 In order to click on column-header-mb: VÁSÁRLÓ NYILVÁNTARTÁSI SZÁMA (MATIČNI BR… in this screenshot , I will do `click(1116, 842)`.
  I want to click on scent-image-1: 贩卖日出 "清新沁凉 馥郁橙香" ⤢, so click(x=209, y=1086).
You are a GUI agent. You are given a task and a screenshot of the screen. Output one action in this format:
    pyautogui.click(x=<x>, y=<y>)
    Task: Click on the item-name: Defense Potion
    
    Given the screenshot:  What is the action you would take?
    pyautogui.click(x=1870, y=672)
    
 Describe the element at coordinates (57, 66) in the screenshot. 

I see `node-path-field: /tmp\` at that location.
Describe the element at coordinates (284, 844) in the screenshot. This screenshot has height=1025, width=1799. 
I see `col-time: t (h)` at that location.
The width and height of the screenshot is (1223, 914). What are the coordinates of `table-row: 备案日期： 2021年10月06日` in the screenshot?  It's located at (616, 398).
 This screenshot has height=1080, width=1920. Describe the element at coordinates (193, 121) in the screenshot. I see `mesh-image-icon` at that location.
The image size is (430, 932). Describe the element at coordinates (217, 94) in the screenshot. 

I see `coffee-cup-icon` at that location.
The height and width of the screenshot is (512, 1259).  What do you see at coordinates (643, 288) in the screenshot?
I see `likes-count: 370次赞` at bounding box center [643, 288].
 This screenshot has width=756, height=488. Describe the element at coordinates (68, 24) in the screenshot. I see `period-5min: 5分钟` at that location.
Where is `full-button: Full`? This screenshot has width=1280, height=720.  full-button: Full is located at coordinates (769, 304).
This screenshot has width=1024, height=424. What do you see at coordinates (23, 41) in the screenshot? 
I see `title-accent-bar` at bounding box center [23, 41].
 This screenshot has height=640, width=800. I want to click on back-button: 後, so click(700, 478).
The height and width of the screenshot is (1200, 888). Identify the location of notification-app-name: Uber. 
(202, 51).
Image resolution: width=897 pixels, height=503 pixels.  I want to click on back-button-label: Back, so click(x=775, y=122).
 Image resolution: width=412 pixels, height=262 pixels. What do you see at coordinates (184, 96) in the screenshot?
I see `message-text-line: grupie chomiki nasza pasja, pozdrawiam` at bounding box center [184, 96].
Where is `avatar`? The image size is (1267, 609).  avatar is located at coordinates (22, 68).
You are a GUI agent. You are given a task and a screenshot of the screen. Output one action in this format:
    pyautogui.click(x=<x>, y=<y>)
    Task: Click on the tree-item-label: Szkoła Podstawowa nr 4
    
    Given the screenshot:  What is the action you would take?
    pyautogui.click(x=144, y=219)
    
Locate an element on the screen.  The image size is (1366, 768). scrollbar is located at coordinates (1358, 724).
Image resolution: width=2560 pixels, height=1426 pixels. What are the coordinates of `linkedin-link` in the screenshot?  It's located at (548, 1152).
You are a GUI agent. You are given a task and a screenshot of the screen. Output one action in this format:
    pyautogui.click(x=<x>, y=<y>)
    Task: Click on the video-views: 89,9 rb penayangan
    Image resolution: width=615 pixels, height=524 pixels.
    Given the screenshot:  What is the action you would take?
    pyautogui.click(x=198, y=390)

• • • •

TASK PROMPT ▸
Render as a numbered list the rows starting at the line that contains "Image resolution: width=897" and ending at the line that contains "center [184, 96].", leaving out any blank lines.

RESPONSE AREA ▸
1. Image resolution: width=897 pixels, height=503 pixels.  I want to click on back-button-label: Back, so click(x=775, y=122).
2.  Image resolution: width=412 pixels, height=262 pixels. What do you see at coordinates (184, 96) in the screenshot?
3. I see `message-text-line: grupie chomiki nasza pasja, pozdrawiam` at bounding box center [184, 96].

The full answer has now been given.